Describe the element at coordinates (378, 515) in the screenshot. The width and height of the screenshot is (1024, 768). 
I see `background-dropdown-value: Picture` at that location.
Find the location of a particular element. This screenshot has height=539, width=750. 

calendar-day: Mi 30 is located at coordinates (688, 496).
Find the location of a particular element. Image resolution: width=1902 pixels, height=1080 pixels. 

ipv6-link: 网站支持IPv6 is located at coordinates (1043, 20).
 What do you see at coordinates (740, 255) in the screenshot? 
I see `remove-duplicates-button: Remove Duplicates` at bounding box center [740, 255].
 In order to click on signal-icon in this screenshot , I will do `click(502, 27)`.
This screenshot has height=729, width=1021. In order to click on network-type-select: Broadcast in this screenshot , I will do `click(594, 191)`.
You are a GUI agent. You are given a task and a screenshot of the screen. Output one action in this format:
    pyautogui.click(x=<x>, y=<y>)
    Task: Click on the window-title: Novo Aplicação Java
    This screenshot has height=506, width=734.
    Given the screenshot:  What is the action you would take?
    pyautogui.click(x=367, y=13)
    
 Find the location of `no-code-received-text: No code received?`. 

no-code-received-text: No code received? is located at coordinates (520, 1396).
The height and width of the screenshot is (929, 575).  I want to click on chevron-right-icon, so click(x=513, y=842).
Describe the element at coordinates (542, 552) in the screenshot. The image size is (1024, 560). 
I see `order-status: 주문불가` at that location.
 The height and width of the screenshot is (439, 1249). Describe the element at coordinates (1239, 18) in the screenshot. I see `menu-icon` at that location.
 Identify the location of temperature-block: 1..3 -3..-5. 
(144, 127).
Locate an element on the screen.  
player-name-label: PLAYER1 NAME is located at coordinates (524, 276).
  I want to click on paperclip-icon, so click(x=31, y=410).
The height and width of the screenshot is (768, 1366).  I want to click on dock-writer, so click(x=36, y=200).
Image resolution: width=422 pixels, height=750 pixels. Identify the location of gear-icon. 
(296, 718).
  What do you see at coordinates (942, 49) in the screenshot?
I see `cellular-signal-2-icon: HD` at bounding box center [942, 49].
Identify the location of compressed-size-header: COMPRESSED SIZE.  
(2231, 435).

━━━━━━━━━━━━━━━━━━━━

ABOUT THIS TASK :: Reproduce verbatim everything from the beginning of the entries above down to and including the line containing "In order to click on signal-icon".

FINAL ANSWER ::
Describe the element at coordinates (378, 515) in the screenshot. The width and height of the screenshot is (1024, 768). 
I see `background-dropdown-value: Picture` at that location.
Find the location of a particular element. This screenshot has height=539, width=750. 

calendar-day: Mi 30 is located at coordinates (688, 496).
Find the location of a particular element. Image resolution: width=1902 pixels, height=1080 pixels. 

ipv6-link: 网站支持IPv6 is located at coordinates (1043, 20).
 What do you see at coordinates (740, 255) in the screenshot? 
I see `remove-duplicates-button: Remove Duplicates` at bounding box center [740, 255].
 In order to click on signal-icon in this screenshot , I will do `click(502, 27)`.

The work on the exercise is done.